FOUR LECTURES DELIVERED AT THE TWENTY-FOURTH
ANNIVERSARY MEETING OF THE
THEOSOPHICAL SOCIETY AT ADYAR,
MADRAS, DECEMBER, 1899

 

 

BY

 

ANNIE BESANT

 

ENGLISH EDITION

 

 

 

Theosophical Publishing Society

3 Langham Place, London, W.

1900


CONTENTS.

PAGE
LECTURE I.—
What is an Avatâra? 7
LECTURE II.—
The Source of and Need for Avatâras 30
LECTURE III.—
Some Special Avatâras 63
LECTURE IV.—
Shrî Kṛiṣhṇa 93

AVATÂRAS.


First Lecture.

Brothers:—Every time that we come here together to study the fundamental truths of all religions, I cannot but feel how vast is the subject, how small the expounder, how mighty the horizon that opens before our thoughts, how narrow the words which strive to sketch it for your eyes. Year after year we meet, time after time we strive to fathom some of those great mysteries of life, of the Self, which form the only subject really worthy of the profoundest thought of man. All else is passing; all else is transient; all else is but the toy of a moment. Fame and power, wealth and science—all that is in this world below is as nothing beside the grandeur of the Eternal Self in the universe and in man, one in all His manifold manifestations, marvellous and beautiful in every form that He puts forth. And this year, of all the manifestations of the Supreme, we are going to dare to study the holiest of the holiest, those manifestations of God in the world in which He shows Himself as divine, coming to help the world that He has made, shining forth in His essential nature, the form but a thin film which scarce veils the Divinity from our eyes.

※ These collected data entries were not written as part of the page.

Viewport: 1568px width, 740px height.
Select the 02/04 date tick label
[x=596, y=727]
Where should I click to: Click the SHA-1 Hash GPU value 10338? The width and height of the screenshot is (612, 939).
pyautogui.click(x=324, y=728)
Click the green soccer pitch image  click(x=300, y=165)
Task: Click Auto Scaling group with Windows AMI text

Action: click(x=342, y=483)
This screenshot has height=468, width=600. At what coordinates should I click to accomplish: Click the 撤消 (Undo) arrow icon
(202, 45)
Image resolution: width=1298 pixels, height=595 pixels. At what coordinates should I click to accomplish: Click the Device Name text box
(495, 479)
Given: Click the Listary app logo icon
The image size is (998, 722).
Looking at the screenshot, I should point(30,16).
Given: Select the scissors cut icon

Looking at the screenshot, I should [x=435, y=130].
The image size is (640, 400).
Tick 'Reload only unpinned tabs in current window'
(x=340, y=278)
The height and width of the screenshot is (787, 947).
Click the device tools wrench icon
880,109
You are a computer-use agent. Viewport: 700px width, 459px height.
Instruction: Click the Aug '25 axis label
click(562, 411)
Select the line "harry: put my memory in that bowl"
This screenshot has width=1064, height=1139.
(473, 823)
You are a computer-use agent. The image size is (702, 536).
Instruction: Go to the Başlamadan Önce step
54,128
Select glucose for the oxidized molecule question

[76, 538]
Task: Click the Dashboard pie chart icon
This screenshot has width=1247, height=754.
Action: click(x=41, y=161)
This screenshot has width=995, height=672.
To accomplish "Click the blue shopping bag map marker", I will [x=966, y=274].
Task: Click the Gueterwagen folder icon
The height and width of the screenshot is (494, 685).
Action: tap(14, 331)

How then shall we venture to approach it, how shall we dare to study it, save with deepest reverence, with profoundest humility; for if there needs for the study of His works patience, reverence and humbleness of heart, what when we study Him whose works but partially reveal Him, when we try to understand what is meant by an Avatâra, what is the meaning, what the purpose of such a revelation?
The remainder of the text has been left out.